Item-finding records
- - - -

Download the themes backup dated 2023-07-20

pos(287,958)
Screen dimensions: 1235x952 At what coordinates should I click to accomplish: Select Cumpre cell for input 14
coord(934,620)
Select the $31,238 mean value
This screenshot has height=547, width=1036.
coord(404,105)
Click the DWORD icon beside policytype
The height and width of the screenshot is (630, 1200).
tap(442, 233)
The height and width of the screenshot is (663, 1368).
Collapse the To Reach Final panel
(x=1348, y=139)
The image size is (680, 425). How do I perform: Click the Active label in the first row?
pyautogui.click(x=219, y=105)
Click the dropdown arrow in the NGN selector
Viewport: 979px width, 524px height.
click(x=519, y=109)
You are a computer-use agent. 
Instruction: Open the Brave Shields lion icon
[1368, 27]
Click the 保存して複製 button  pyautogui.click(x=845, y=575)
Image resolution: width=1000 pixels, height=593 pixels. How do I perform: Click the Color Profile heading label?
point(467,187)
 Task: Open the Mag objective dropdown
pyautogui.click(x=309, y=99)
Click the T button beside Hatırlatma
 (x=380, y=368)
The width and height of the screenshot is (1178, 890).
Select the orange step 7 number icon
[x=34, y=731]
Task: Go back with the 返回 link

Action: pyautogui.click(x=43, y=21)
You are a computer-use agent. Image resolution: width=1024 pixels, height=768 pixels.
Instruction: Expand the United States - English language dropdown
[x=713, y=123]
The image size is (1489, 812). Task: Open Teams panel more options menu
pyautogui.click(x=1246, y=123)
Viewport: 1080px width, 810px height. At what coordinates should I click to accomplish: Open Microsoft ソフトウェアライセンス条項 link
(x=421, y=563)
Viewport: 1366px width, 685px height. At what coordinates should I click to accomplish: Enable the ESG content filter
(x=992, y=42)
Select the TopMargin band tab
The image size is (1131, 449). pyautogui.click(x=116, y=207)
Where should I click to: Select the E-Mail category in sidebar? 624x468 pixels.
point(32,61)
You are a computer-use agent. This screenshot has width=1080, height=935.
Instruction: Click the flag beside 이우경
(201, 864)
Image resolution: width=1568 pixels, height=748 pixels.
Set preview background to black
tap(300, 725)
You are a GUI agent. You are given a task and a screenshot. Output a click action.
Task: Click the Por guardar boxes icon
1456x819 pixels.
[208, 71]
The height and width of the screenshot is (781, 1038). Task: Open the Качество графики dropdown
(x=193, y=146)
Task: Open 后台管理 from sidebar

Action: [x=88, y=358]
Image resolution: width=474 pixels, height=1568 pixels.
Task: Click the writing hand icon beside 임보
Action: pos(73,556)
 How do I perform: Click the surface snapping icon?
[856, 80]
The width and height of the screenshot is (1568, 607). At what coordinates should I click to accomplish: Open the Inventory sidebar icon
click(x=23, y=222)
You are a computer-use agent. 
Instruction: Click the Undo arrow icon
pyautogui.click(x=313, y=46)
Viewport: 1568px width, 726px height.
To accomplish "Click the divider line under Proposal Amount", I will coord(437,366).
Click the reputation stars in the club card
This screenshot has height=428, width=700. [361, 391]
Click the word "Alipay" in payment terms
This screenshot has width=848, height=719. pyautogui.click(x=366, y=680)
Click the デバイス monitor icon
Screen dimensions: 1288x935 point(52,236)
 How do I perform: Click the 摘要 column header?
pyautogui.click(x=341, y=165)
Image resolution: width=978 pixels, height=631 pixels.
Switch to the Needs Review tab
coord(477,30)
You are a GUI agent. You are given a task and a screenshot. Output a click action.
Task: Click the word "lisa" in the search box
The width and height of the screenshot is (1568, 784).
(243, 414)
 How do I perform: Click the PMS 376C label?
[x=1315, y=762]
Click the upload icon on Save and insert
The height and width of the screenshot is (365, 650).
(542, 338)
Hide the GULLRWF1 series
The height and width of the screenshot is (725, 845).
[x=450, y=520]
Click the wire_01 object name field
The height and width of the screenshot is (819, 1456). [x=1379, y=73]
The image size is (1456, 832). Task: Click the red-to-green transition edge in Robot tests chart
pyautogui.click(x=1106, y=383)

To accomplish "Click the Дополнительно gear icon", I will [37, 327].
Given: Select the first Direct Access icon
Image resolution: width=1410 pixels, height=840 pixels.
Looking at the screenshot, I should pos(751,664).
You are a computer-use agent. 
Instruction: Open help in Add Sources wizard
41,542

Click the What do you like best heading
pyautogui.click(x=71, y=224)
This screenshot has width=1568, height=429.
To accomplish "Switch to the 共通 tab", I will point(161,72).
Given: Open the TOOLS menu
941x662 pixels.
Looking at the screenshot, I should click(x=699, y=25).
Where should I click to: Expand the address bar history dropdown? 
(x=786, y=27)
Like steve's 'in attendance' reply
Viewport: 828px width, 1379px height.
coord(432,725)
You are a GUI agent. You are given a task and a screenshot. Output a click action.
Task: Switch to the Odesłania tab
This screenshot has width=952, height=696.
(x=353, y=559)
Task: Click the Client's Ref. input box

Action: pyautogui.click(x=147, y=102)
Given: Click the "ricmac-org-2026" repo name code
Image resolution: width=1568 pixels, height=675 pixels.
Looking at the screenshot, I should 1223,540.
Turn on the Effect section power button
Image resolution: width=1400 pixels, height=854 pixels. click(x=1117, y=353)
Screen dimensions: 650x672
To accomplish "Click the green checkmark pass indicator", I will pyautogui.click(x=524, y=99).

- - - -

### Exercise prompt
Express these records as a JSON list of strings, with each line as a separate string and blank lines omitted.

### Task result
[
  "Download the themes backup dated 2023-07-20",
  "pos(287,958)",
  "Screen dimensions: 1235x952 At what coordinates should I click to accomplish: Select Cumpre cell for input 14",
  "coord(934,620)",
  "Select the $31,238 mean value",
  "This screenshot has height=547, width=1036.",
  "coord(404,105)",
  "Click the DWORD icon beside policytype",
  "The height and width of the screenshot is (630, 1200).",
  "tap(442, 233)",
  "The height and width of the screenshot is (663, 1368).",
  "Collapse the To Reach Final panel",
  "(x=1348, y=139)",
  "The image size is (680, 425). How do I perform: Click the Active label in the first row?",
  "pyautogui.click(x=219, y=105)",
  "Click the dropdown arrow in the NGN selector",
  "Viewport: 979px width, 524px height.",
  "click(x=519, y=109)",
  "You are a computer-use agent. ",
  "Instruction: Open the Brave Shields lion icon",
  "[1368, 27]",
  "Click the 保存して複製 button  pyautogui.click(x=845, y=575)",
  "Image resolution: width=1000 pixels, height=593 pixels. How do I perform: Click the Color Profile heading label?",
  "point(467,187)",
  " Task: Open the Mag objective dropdown",
  "pyautogui.click(x=309, y=99)",
  "Click the T button beside Hatırlatma",
  " (x=380, y=368)",
  "The width and height of the screenshot is (1178, 890).",
  "Select the orange step 7 number icon",
  "[x=34, y=731]",
  "Task: Go back with the 返回 link",
  "Action: pyautogui.click(x=43, y=21)",
  "You are a computer-use agent. Image resolution: width=1024 pixels, height=768 pixels.",
  "Instruction: Expand the United States - English language dropdown",
  "[x=713, y=123]",
  "The image size is (1489, 812). Task: Open Teams panel more options menu",
  "pyautogui.click(x=1246, y=123)",
  "Viewport: 1080px width, 810px height. At what coordinates should I click to accomplish: Open Microsoft ソフトウェアライセンス条項 link",
  "(x=421, y=563)",
  "Viewport: 1366px width, 685px height. At what coordinates should I click to accomplish: Enable the ESG content filter",
  "(x=992, y=42)",
  "Select the TopMargin band tab",
  "The image size is (1131, 449). pyautogui.click(x=116, y=207)",
  "Where should I click to: Select the E-Mail category in sidebar? 624x468 pixels.",
  "point(32,61)",
  "You are a computer-use agent. This screenshot has width=1080, height=935.",
  "Instruction: Click the flag beside 이우경",
  "(201, 864)",
  "Image resolution: width=1568 pixels, height=748 pixels.",
  "Set preview background to black",
  "tap(300, 725)",
  "You are a GUI agent. You are given a task and a screenshot. Output a click action.",
  "Task: Click the Por guardar boxes icon",
  "1456x819 pixels.",
  "[208, 71]",
  "The height and width of the screenshot is (781, 1038). Task: Open the Качество графики dropdown",
  "(x=193, y=146)",
  "Task: Open 后台管理 from sidebar",
  "Action: [x=88, y=358]",
  "Image resolution: width=474 pixels, height=1568 pixels.",
  "Task: Click the writing hand icon beside 임보",
  "Action: pos(73,556)",
  " How do I perform: Click the surface snapping icon?",
  "[856, 80]",
  "The width and height of the screenshot is (1568, 607). At what coordinates should I click to accomplish: Open the Inventory sidebar icon",
  "click(x=23, y=222)",
  "You are a computer-use agent. ",
  "Instruction: Click the Undo arrow icon",
  "pyautogui.click(x=313, y=46)",
  "Viewport: 1568px width, 726px height.",
  "To accomplish \"Click the divider line under Proposal Amount\", I will coord(437,366).",
  "Click the reputation stars in the club card",
  "This screenshot has height=428, width=700. [361, 391]",
  "Click the word \"Alipay\" in payment terms",
  "This screenshot has width=848, height=719. pyautogui.click(x=366, y=680)",
  "Click the デバイス monitor icon",
  "Screen dimensions: 1288x935 point(52,236)",
  " How do I perform: Click the 摘要 column header?",
  "pyautogui.click(x=341, y=165)",
  "Image resolution: width=978 pixels, height=631 pixels.",
  "Switch to the Needs Review tab",
  "coord(477,30)",
  "You are a GUI agent. You are given a task and a screenshot. Output a click action.",
  "Task: Click the word \"lisa\" in the search box",
  "The width and height of the screenshot is (1568, 784).",
  "(243, 414)",
  " How do I perform: Click the PMS 376C label?",
  "[x=1315, y=762]",
  "Click the upload icon on Save and insert",
  "The height and width of the screenshot is (365, 650).",
  "(542, 338)",
  "Hide the GULLRWF1 series",
  "The height and width of the screenshot is (725, 845).",
  "[x=450, y=520]",
  "Click the wire_01 object name field",
  "The height and width of the screenshot is (819, 1456). [x=1379, y=73]",
  "The image size is (1456, 832). Task: Click the red-to-green transition edge in Robot tests chart",
  "pyautogui.click(x=1106, y=383)",
  "To accomplish \"Click the Дополнительно gear icon\", I will [37, 327].",
  "Given: Select the first Direct Access icon",
  "Image resolution: width=1410 pixels, height=840 pixels.",
  "Looking at the screenshot, I should pos(751,664).",
  "You are a computer-use agent. ",
  "Instruction: Open help in Add Sources wizard",
  "41,542",
  "Click the What do you like best heading",
  "pyautogui.click(x=71, y=224)",
  "This screenshot has width=1568, height=429.",
  "To accomplish \"Switch to the 共通 tab\", I will point(161,72).",
  "Given: Open the TOOLS menu",
  "941x662 pixels.",
  "Looking at the screenshot, I should click(x=699, y=25).",
  "Where should I click to: Expand the address bar history dropdown? ",
  "(x=786, y=27)",
  "Like steve's 'in attendance' reply",
  "Viewport: 828px width, 1379px height.",
  "coord(432,725)",
  "You are a GUI agent. You are given a task and a screenshot. Output a click action.",
  "Task: Switch to the Odesłania tab",
  "This screenshot has width=952, height=696.",
  "(x=353, y=559)",
  "Task: Click the Client's Ref. input box",
  "Action: pyautogui.click(x=147, y=102)",
  "Given: Click the \"ricmac-org-2026\" repo name code",
  "Image resolution: width=1568 pixels, height=675 pixels.",
  "Looking at the screenshot, I should 1223,540.",
  "Turn on the Effect section power button",
  "Image resolution: width=1400 pixels, height=854 pixels. click(x=1117, y=353)",
  "Screen dimensions: 650x672",
  "To accomplish \"Click the green checkmark pass indicator\", I will pyautogui.click(x=524, y=99)."
]